Investors paid to lend Germany a combined 3.9 billion euros (3.2 billion pounds) for six months on Monday, accepting a loss in a renewed flight to safety from the euro zone debt crisis.
France, by contrast, had to pay more to borrow short-term funds, albeit that demand for its bills was strong. Investors are increasingly focusing on a handful of euro zone economies, notably Germany and The Netherlands, to park their money.
While yields on the bonds of peripheral euro zone countries have hit record highs in recent months on concerns about the debt crisis, Germany's yields have fallen to record lows.
On Monday they went negative for the first time at a regular auction, sliding to -0.0122 percent compared with a positive return of 0.001 percent at a similar auction in December.
Dutch bill yields also went negative last month, meaning that investors are actually losing money by buying the supposedly safe assets.
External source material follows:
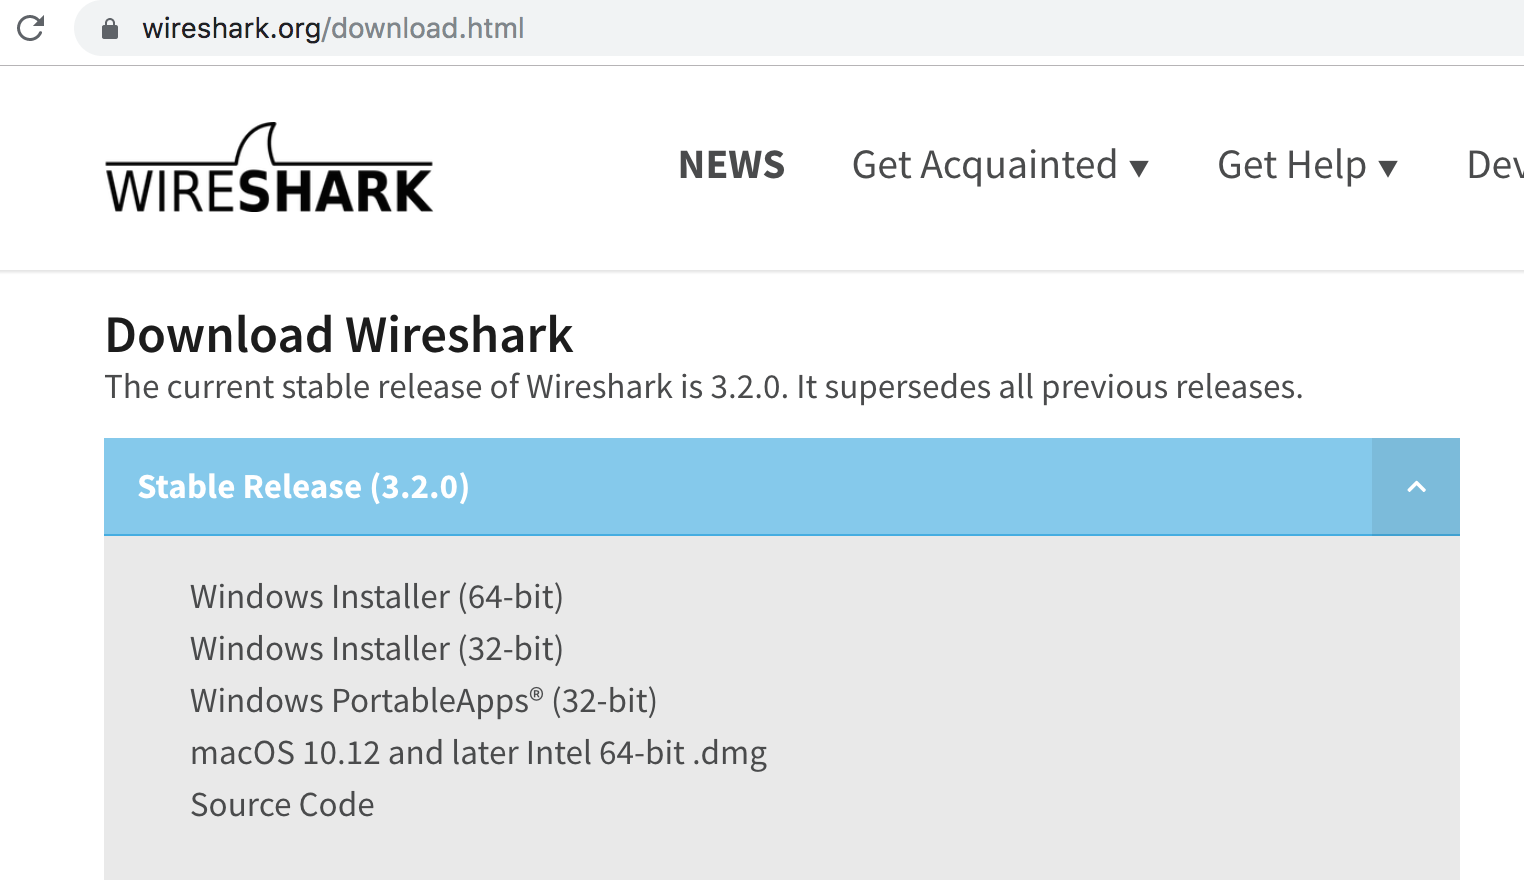Download the macOS Intel 64-bit .dmg
This screenshot has width=1524, height=880.
[478, 753]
Based on Reuters estimates, Berlin will earn 242,000 euros on the money it borrowed on Monday.
In such uncertain times, return of money beats return on money, said Unicredit analyst Kornelius Purps.
Demand at Monday's auction was solid, with the sale drawing bids worth 1.8 times the amount on offer, Bundesbank data showed.
It's all part and parcel of this potentially dangerous environment where cash is being parked in Germany, and that's deemed to be the safest place to have cash within the euro zone context at the moment, said Padhraic Garvey, a strategist at ING in Amsterdam.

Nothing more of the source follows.